Seth Pinsky, whose legacy as head of the New York City Economic Development Corporation will be years of parking-induced traffic in city neighborhoods, with taxpayers footing the bill, is headed to the private sector.
The news came this morning, via announcements from City Hall and RXR Realty, which hired Pinsky.
During Pinsky's five-year tenure, NYCEDC incentivized and financed the inclusion of suburban-style parking in development projects across the city, from Flushing to the Lower East Side, Downtown Brooklyn to Staten Island. The ethos that prioritized parking and attendant motor vehicle traffic for some of the densest neighborhoods in the most transit-rich city in America was summed up in a statement from Pinsky himself.
"The worst thing we could do," Pinsky told Streetsblog in 2010, "is create projects that create a parking need and then not provide that parking."
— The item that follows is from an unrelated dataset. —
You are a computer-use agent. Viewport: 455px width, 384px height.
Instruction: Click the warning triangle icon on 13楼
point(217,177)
Outdated environmental review regulations factored into some of EDC's parking-saturated developments. But there are plenty of examples of EDC-sponsored projects, large and small, that were the product of an autocentric mindset and plain old political patronage. To name a few:
- $2 million in tax incentives for parking at a Borough Park supermarket, from a fund that was supposed to improve access to healthy food for people with low incomes
- $13 million in tax subsidies for a politically-connected parking garage operator in Jamaica
- funding a city park in Downtown Brooklyn with a 794-space underground garage
- a $19 million five-story parking garage at a Bronx hospital, financed with tax-free bonds from the 2009 federal stimulus
The grandaddy of all Pinsky-era EDC projects is probably Flushing Commons, where EDC required the development of nearly 1,600 parking spaces -- some 500,000 square feet of vehicle storage -- in the heart of downtown Flushing, one of the most transit-accessible areas in the city. Not only did the agency preserve all the spots from the municipal parking lot that Flushing Commons replaced, Pinsky's EDC and the city added 900 spaces -- and EDC and the City Council handed over millions of dollars to make parking cheaper during the construction phase.
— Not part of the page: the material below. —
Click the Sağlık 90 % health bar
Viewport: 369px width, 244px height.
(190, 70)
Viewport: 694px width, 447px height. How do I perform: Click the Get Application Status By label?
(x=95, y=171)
As exemplified by Flushing Commons, EDC remained out of step with PlaNYC for the entire second half of the Bloomberg administration, while street design caught up with the 21st century.
Pinsky will be succeeded by Kyle Kimball, the current EDC executive director. Kimball won't have time to leave his mark in six months. The question is whether the next mayor will do something different with EDC, or carry on with policies that have saddled NYC neighborhoods with extraneous parking and auto traffic.